### Instruction
Update the entries below so that "Screen dimensions" becomes "Display dimensions" everywhere, and reproduce them with everything else unchanged.

### Extracted entries

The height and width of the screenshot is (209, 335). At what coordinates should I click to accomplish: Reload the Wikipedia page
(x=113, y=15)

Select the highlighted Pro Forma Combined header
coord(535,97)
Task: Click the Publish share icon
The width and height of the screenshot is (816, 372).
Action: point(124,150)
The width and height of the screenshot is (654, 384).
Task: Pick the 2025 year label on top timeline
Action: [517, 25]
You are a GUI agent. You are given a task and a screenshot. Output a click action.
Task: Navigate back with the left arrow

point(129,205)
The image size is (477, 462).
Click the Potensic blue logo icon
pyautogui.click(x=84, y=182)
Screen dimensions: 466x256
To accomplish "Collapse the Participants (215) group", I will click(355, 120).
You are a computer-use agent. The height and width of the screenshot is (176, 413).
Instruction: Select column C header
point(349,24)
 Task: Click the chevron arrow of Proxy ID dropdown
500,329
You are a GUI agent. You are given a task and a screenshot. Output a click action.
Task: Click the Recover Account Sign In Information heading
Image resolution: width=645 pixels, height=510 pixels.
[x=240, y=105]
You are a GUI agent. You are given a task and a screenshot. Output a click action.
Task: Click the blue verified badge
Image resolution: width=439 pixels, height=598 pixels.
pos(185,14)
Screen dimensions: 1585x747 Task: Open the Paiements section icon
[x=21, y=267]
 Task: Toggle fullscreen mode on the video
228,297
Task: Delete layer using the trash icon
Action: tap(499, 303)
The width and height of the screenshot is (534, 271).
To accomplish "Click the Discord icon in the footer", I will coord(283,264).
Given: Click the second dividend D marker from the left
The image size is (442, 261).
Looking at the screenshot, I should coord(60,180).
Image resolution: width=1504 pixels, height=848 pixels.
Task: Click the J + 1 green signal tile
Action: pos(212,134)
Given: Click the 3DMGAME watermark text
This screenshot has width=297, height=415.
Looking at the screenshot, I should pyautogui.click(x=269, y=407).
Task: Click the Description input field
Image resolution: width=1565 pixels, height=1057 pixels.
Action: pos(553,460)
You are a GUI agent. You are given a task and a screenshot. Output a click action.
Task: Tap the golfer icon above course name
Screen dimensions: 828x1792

### Final result
The height and width of the screenshot is (209, 335). At what coordinates should I click to accomplish: Reload the Wikipedia page
(x=113, y=15)

Select the highlighted Pro Forma Combined header
coord(535,97)
Task: Click the Publish share icon
The width and height of the screenshot is (816, 372).
Action: point(124,150)
The width and height of the screenshot is (654, 384).
Task: Pick the 2025 year label on top timeline
Action: [517, 25]
You are a GUI agent. You are given a task and a screenshot. Output a click action.
Task: Navigate back with the left arrow

point(129,205)
The image size is (477, 462).
Click the Potensic blue logo icon
pyautogui.click(x=84, y=182)
Display dimensions: 466x256
To accomplish "Collapse the Participants (215) group", I will click(355, 120).
You are a computer-use agent. The height and width of the screenshot is (176, 413).
Instruction: Select column C header
point(349,24)
 Task: Click the chevron arrow of Proxy ID dropdown
500,329
You are a GUI agent. You are given a task and a screenshot. Output a click action.
Task: Click the Recover Account Sign In Information heading
Image resolution: width=645 pixels, height=510 pixels.
[x=240, y=105]
You are a GUI agent. You are given a task and a screenshot. Output a click action.
Task: Click the blue verified badge
Image resolution: width=439 pixels, height=598 pixels.
pos(185,14)
Display dimensions: 1585x747 Task: Open the Paiements section icon
[x=21, y=267]
 Task: Toggle fullscreen mode on the video
228,297
Task: Delete layer using the trash icon
Action: tap(499, 303)
The width and height of the screenshot is (534, 271).
To accomplish "Click the Discord icon in the footer", I will coord(283,264).
Given: Click the second dividend D marker from the left
The image size is (442, 261).
Looking at the screenshot, I should coord(60,180).
Image resolution: width=1504 pixels, height=848 pixels.
Task: Click the J + 1 green signal tile
Action: pos(212,134)
Given: Click the 3DMGAME watermark text
This screenshot has width=297, height=415.
Looking at the screenshot, I should pyautogui.click(x=269, y=407).
Task: Click the Description input field
Image resolution: width=1565 pixels, height=1057 pixels.
Action: pos(553,460)
You are a GUI agent. You are given a task and a screenshot. Output a click action.
Task: Tap the golfer icon above course name
Display dimensions: 828x1792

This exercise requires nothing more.